4th-century BC Theban polemarch

Leontiades of Thebes, son of Eurymachus, and apparently a grandson of the Theban commander Leontiades in the Battle of Thermopylae.

He was one of the polemarchs at Thebes, in 382 BC, when the Spartan commander Phoebidas stopped there on his way against Olynthus. Unlike Ismenias, his democratic colleague, Leontiades courted Phoebidas from the period of his arrival, and, together with Archias and Philip, the other chiefs of the oligarchical party, instigated him to seize the Cadmeia with their aid. This enterprise having been effected on a day when the women were keeping the Thesmophoria in the citadel, and the council therefore sat in or near the agora, Leontiades proceeded to the council and announced what had taken place, proclaiming that his countrymen not despair, emphasizing that the Spartans are enemies to no one but those who want war. Then, asserting that his office of polemarch gave him power to apprehend any one under suspicion of a capital offence, he caused Ismenias to be seized and thrown into prison. Archias was then appointed to the office thus vacated, and Leontiades went to Sparta and persuaded the Lacedaemonians to sanction what had been done. Accordingly, they sent commissioners to Thebes, who condemned Ismenias to death, and fully established Leontiades and his faction in the government under the protection of the Spartan garrison. In effect, Leontiades and his faction ruled tyrannically, controlling the state for themselves with the help of the Spartan garrison.

In this position, exposed to the hostility and machinations of some 400 democratic exiles, who had taken refuge at Athens, He sent emissaries to Athens in an effort to remove the chief of the exiles by assassination, though Androcleides was the only one who fell a victim to the plot.

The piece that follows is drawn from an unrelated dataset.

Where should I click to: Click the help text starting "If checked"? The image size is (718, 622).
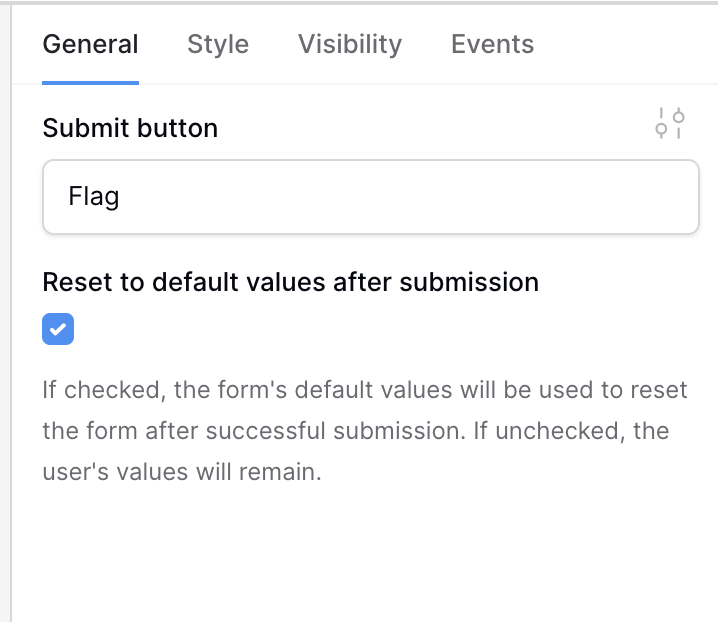(x=365, y=431)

In 379 BC, when the refugees, associated with Pelopidas, had entered on their enterprise for the deliverance of Thebes, Pelopidas himself, with Cephisodorus, Damocleidas, and Phyllidas, went to the house of Leontiades, while Melon and others were dealing with Archias. The house was closed for the night, and it was with some difficulty that the conspirators gained admittance. Leontiades met them at the door of his chamber, and killed Cephisodorus, who was the first that entered. But, after an obstinate sword fight, he was himself killed by Pelopidas.